The Equinox trial includes group classes, so I signed up for an 8 a.m. spin class to test MothTech during a workout that is truly challenging for me. Throughout the session — with only six other riders, half of whom left without doing the cool-down — I again notice the heavier weight of the shirt, but it’s not unpleasant this time, because the air-conditioning is cranking in here more than on the gym’s main floor. I really break a sweat during this class, and without my usual temperature-regulating, ultra-lightweight Ten Thousand shirt on, the sweaty feeling lingers. Yet again, while I had sweat patches on my lower back and belly, I found none on my chest or upper back, which I have to attribute to the holes.
That evening, I do laundry. After two workouts each, I wash both of my used shirts cold and let them hang to dry, like the instructions say. The holes on both shirts remain intact, with no weird bunching or drooping like I’d feared there might be.
At the office, I tell my colleague Justin that I’m on the final day of my Equinox trial, but that I can’t really justify the cost, given that it would also mean commuting to our office building on weekends. He tells me about our company’s Crunch Fitness discount, and then I learn that some locations have saunas, which excites me. I set up a guest pass for that evening at a Brooklyn location. Tonight, however, in an effort to establish some kind of control variable, I decide to work out in a thick cotton shirt without MothTech’s ventilation holes. By the ten-minute mark of my treadmill run, I’m pouring sweat from my face. By the 20-minute mark, the shirt is plastered to my back and torso. I decide that after this week, if I’m ever going to do indoor cardio in a cotton shirt again, it can only be a MothTech one.
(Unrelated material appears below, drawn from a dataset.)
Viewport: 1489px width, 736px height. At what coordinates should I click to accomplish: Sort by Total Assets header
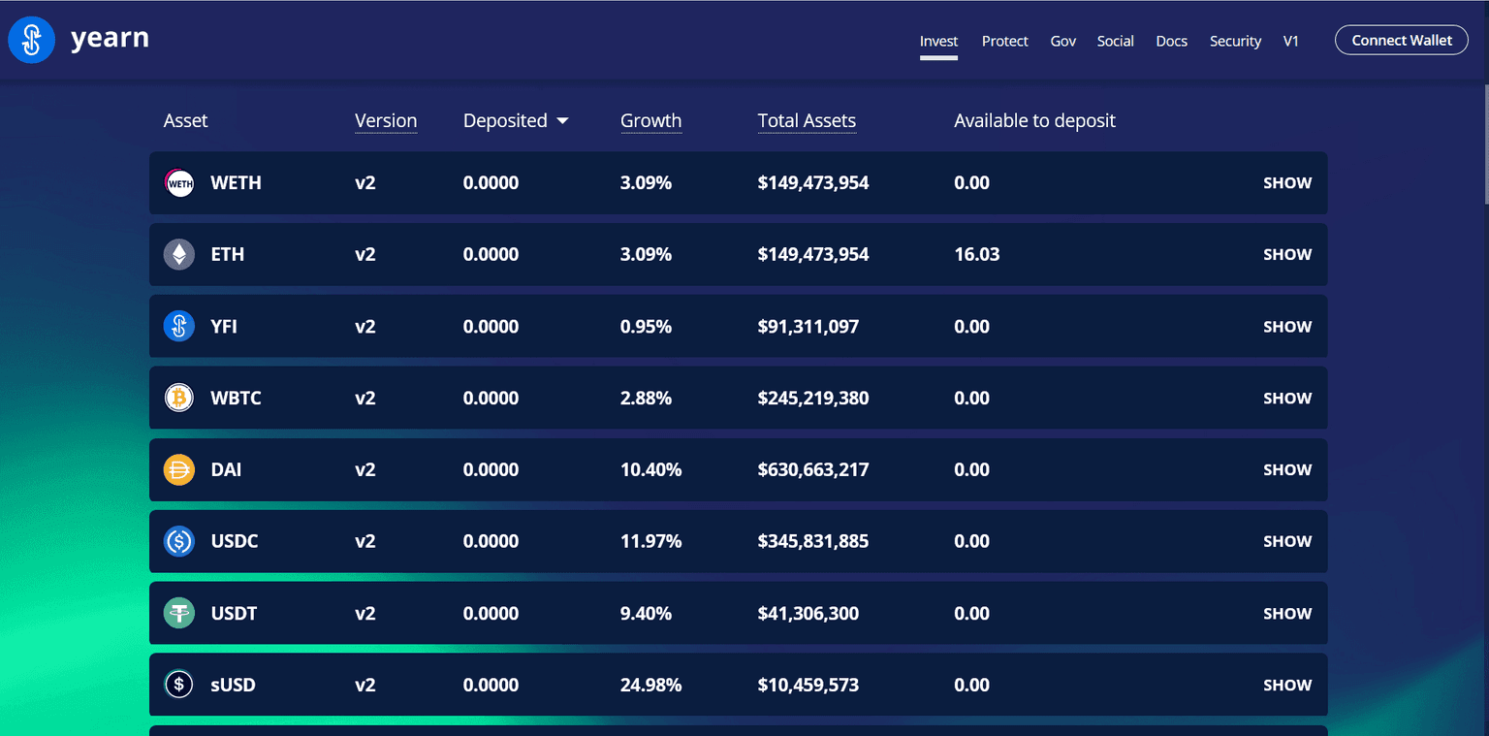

I decide to bring this experiment full circle with another run through Prospect Park. It’s 50 degrees out, but it’s windy this time, and all the other runners on the loop are in long sleeves and running sweaters. I find that Satisfy’s heavy cotton once again keeps me warm enough on its own. (It’s a little drafty, but it’s refreshing rather than intrusive.)
Photo: Louis Cheslaw
It’s on this final, seventh-day run that I realize that I’m going to keep wearing MothTech for outdoor running even after this week is over. It’s incredibly suited to sweating in 40- to 60-degree weather; it’s warmer than thinner fabrics but absent the discomfort of a sticky chest. I also think I’ll probably keep wearing the shirts for resistance training, because the soft, thick cotton is just that much more comfortable against my skin. But I also know that I’ve done my last high-intensity indoor workout in these shirts — if I go to another cycling class, I’m still going to want my temperature-regulating technical gear. And while I’m now glad to be able to recommend cotton as a workout fabric again, I’m still sad to report that MothTech isn’t the conversation starter I thought it might be. Of the hundreds of New Yorkers who saw me running, cycling, lifting, and sweating in a series of convincingly moth-eaten T-shirts, all remained completely unbothered.